О, море! Поведай мне о Пифагоре!
Ты видело его, несло в своих ладонях
В далекие края познания-изгнанья!
Поведай же доподлинно сказанье!
 
   А ведь он вез на конференцию трактат… о реформах… шатаниях языческих. Это может быть интересно, то есть небезопасно… Опасно для церкви! Куда они теперь попадут? В какие руки?
   Отец Александр посмотрел на свои, белые, припухлые, в ушах его громыхнуло эхо: «Руку!»
   Да спасла ли бы его рука? Подал бы, и сам бы опрокинулся в бездну. Разве удержать ему взрослого человека, пусть он и колет иной раз дрова? А как же попытка не пытка? Выходит, попытка-то – пытка, если она не совершена. Пытка угрызения. А «сам погибай, а-а-а?..» Да еретик, язычник – попу не товарищ. Еретиков жгли, язычники же христиан и мучили, и казнили. Детей малых не щадили, Веру, Надежду, Любовь, дочерей Софии, не пожалели, и ее саму, мать троих детей. За что же ему руку? Или он, отец Александр, не солдат армии добра в рясе? За что же руку смутьяну? Или священник, как лекарь, с той разницей, что лекарь лечит микстурами, не разбирая, злодей перед ним или Божий агнец, а священник милосердием? Но разве отсечь гнилой нарост, от которого пойдет гангрена по всей церкви, – не милосердие? О церкви он пекся, а не об отдельном утопающем. Он и тонул за свои грехи в помыслах… Не мог он, не велено подать руку такому! Да только доброе сердце не раздумывает перед совершением добра. «Руку!» – снова настигло слух отца Александра, он вздрогнул, отмахнулся («Тяжела ты, воля Господня»), открестился тройным знамением и направился в каюту Палёва. Там шумел пылесосом цветной стюард. Отец Александр зашел и поискал рукопись, где только возможно: на столе, в шкафу, под картиной, подушкой, в чемодане. Рукописи нигде не было. Он попытался выяснить у стюарда, не видал ли тот каких бумаг, но это все равно, что допрашивать безъязыкого.
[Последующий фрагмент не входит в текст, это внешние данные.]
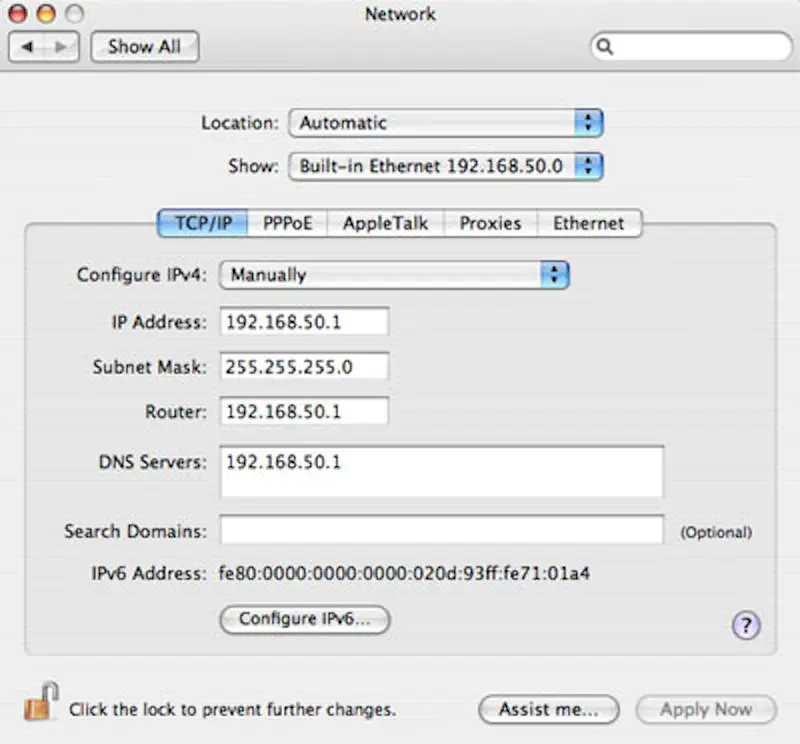Click the Configure IPv6 button
This screenshot has height=744, width=800.
click(305, 620)
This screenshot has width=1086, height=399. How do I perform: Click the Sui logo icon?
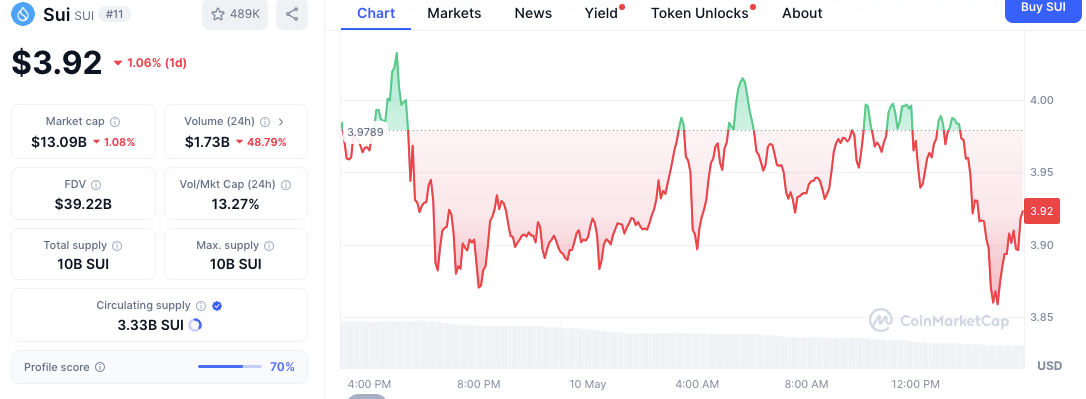(x=24, y=13)

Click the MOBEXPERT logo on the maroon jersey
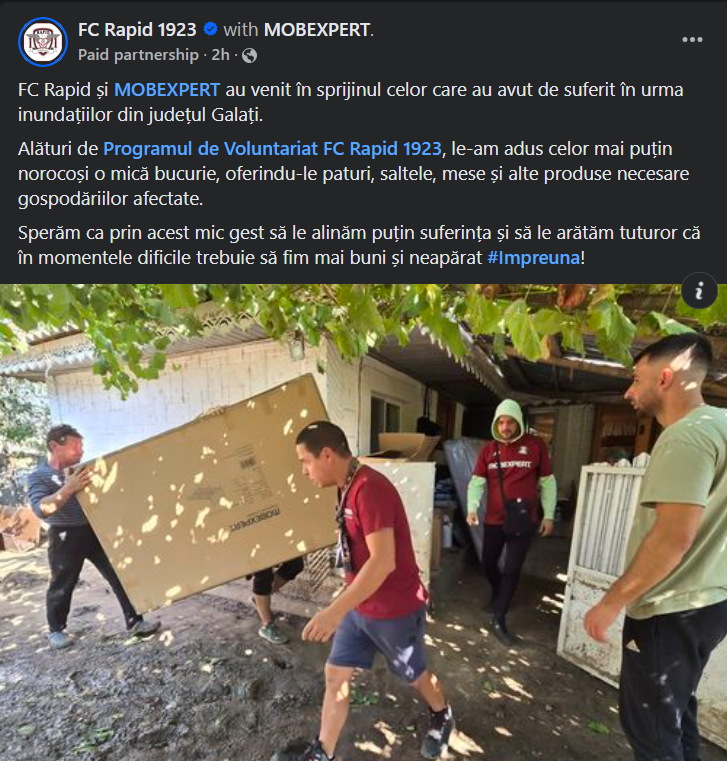[x=509, y=465]
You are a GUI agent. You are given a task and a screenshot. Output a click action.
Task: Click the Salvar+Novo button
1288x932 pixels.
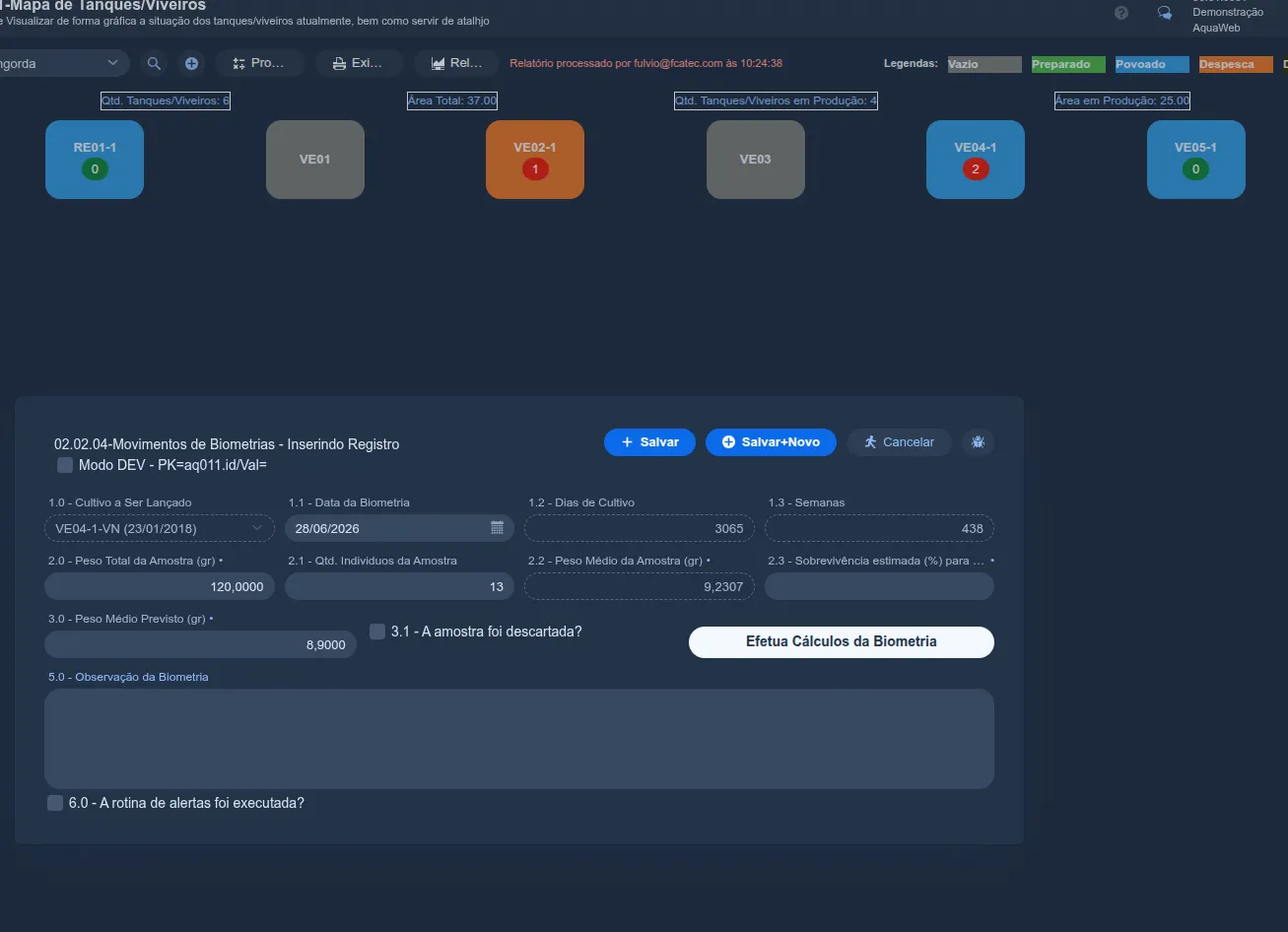point(771,442)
   –?Фу-ты, немец, турок, – возроптал отец Александр на его любезные улыбки и кивки «йес, сэр, ноу, сэр».
   «Вот тебе и на, – совсем озадачился отец Александр. – Трупа нет. Рукописи нет. Может, их и вовсе не было? Никого и ничего?»
   Он вышел на палубу. Море шептало… Что же вчера оно было в таком гневе?
   …

РАССКАЗЫ

Змеиная кожа

   Лика Борисовна проснулась и не могла понять, где она: комната ее, сквозь плохо прикрытые ставни проходит свет, тишину прошивает редкий пунктир электродрели – где-то ведут работы, – все, как всегда. И тем не менее что-то не так, что-то не знакомо.
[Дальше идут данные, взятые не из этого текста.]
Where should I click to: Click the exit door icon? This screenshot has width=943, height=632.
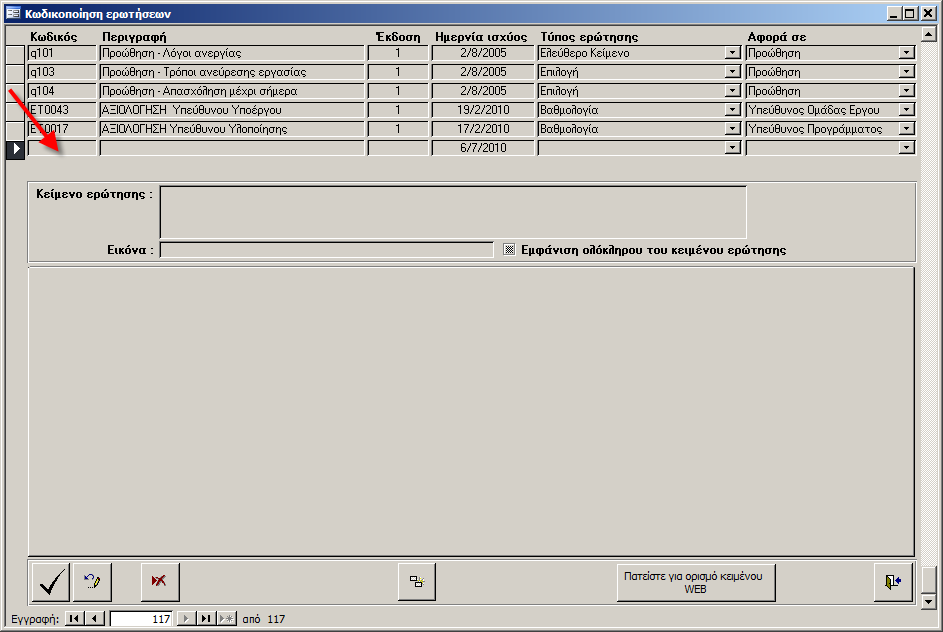(x=893, y=582)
   –?Радио… – накатила на Лику Борисовну мягкая волна, – радио не играет…
   А это значит, что супруг Лики Борисовны, всякое почтение, Андрей Гордеевич, ушел из дому. И она разведена не только на бумаге, но и на деле. И теперь она может проснуться и слушать милую электродрель в большой-пребольшой тишине. Или не слушать. Больше не разбудит ее шарканье по всем радиоволнам приемника и вымуштрованный голос диктора. Слова, стертые, каждый день одинаковые, не полетят в ее комнату, как назойливая саранча, как липкие насекомые. Сколько раз она просила его почтение Андрея Гордеевича сделать потише. Но разве допросишься! Ему подавай участие Лики Борисовны во всех его процессах. Он умывается и делает звук погромче, чтоб заглушить шум воды. Он его заглушил, но заглушил и всякие чувства к нему со стороны Лики Борисовны. А без чувства как жить с человеком?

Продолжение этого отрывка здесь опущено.